Task list -
1: Condense the paragraph of the case summary that begins "As you are aware" into a short bulleted list, keeping its main facts.
2: Write the next part of the case summary on the limitation period in Do v. Guarantee Company of North America, beginning after its final sentence.

Given text -
==============================
Do v. Guarantee Company of North America
– Released November 6, 2012
This is an interesting determination on the limitation period following an insurer’s refusal of a determination of catastrophic impairment.
As you are aware, upon being declared catastrophic, an insured car driver is entitled to up to $1,000,000.00 in Medical and Rehabilitation benefits as well as $1,000,000.00 of Attendant Care benefits if used.
There are other significant benefits as well relating to the appointment of a Case Manager and higher benefits generally.
In this care, Mr. Do was injured in a car accident on October 9, 2005 and applied for a determination that he sustained a catastrophic impairment under the Statutory Accident Benefits. The insurer sought an Order on Arbitration before FSCO that the limitation period had expired because Mr. Do’s applications for Mediation and Arbitration were out of time and more particularly, the limitation period set out in Section 281.1 of The Insurance Act (two years) had expired thereby barring the action.
The Director Delegate, on Appeal from Arbitrator Richards, reviewed the following facts:
1. The Application for a determination that there was a catastrophic level of impairment was made in 2006.
==============================
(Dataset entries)
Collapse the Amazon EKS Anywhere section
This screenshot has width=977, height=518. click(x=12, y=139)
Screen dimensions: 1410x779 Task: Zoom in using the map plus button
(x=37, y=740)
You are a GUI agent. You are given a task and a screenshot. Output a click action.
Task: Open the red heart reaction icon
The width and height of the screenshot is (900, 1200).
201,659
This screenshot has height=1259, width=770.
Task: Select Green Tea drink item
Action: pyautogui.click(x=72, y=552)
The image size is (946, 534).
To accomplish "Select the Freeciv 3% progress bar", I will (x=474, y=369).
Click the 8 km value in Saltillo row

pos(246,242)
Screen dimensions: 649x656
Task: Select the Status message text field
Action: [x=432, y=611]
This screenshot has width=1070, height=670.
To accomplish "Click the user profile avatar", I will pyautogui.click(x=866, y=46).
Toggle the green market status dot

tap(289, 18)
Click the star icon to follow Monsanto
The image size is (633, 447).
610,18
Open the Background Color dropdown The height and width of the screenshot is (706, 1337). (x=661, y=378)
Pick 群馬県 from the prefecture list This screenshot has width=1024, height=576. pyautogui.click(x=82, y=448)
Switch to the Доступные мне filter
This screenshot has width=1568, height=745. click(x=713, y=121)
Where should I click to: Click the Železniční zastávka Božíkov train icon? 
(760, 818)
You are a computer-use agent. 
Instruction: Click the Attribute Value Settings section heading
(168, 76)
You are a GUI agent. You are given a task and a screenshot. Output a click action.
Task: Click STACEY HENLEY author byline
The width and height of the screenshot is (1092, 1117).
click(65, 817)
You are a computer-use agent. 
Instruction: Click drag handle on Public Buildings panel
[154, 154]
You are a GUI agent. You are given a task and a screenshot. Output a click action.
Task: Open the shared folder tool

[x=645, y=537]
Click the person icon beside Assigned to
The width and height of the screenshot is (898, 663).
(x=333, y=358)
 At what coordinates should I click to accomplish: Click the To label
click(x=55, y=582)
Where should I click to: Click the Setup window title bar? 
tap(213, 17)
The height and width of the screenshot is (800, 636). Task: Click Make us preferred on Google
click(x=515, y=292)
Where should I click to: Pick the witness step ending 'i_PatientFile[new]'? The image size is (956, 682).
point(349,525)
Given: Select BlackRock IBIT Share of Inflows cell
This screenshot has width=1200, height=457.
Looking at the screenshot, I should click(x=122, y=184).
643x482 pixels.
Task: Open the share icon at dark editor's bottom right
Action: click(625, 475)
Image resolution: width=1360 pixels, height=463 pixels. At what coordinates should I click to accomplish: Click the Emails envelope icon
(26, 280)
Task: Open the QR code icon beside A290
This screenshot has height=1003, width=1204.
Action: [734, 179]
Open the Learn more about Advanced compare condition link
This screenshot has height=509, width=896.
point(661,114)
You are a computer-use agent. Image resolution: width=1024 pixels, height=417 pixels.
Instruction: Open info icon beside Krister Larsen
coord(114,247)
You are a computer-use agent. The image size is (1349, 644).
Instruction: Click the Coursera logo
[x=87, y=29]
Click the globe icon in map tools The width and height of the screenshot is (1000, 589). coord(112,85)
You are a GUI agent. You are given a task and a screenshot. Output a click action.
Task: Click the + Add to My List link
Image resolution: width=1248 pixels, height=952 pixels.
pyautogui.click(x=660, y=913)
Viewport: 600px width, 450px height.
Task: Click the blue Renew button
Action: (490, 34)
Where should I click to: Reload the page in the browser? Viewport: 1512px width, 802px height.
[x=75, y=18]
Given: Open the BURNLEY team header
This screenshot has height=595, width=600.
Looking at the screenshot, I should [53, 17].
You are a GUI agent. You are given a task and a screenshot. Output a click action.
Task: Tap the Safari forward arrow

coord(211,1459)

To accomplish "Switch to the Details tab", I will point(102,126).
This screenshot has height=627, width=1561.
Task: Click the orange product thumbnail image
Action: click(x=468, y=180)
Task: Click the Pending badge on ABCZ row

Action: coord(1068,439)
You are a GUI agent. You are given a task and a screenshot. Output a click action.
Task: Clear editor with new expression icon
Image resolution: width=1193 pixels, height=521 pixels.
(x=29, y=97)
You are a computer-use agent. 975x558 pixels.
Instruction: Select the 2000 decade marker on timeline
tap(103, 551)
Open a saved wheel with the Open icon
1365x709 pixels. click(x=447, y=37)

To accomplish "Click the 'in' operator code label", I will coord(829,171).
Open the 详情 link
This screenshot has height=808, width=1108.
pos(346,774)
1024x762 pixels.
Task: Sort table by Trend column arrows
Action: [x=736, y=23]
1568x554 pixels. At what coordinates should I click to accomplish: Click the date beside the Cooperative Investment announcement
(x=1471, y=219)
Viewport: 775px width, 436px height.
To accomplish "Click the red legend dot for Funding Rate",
==============================
Results -
1:
Once an insured car driver is declared catastrophically impaired, the driver becomes entitled to:
- up to $1,000,000.00 in Medical and Rehabilitation benefits
- $1,000,000.00 in Attendant Care benefits, if used

2:
2. The insurer sent reports to the insured in May 2007 which suggested that Guarantee disagreed that Mr. Do sustained a catastrophic impairment however, no formal refusal of benefit was made i.e. the Independent Medical opinions were forwarded to him but not a formal Declaration of Refusal.
3. In 2008, following a paper review of Mr. Do’s rebuttal report, the insurer forwarded on an independent paper review of that rebuttal report which suggested that Guarantee’s doctor did not agree with the insured’s doctors. Again, no formal refusal of benefit was forwarded by The Guarantee, only the opinion.
Section 281.1 provides as follows:
“A Mediation proceeding or evaluation under Section 281 or 281.1 or a Court proceeding or Arbitration under Section 281 shall be commenced within two years after the insurer’s refusal to pay the benefit claimed.”
Arbitrator Suesan Alves found at page 5, as follows:
“In my view, in the absence of the refusal of a benefit, the limitation period under The Insurance Act is not triggered. For these reasons, I conclude that neither the 2007 nor the 2008 Explanation of Benefit form and the accompanying documents which were filed, triggered a limitation period.”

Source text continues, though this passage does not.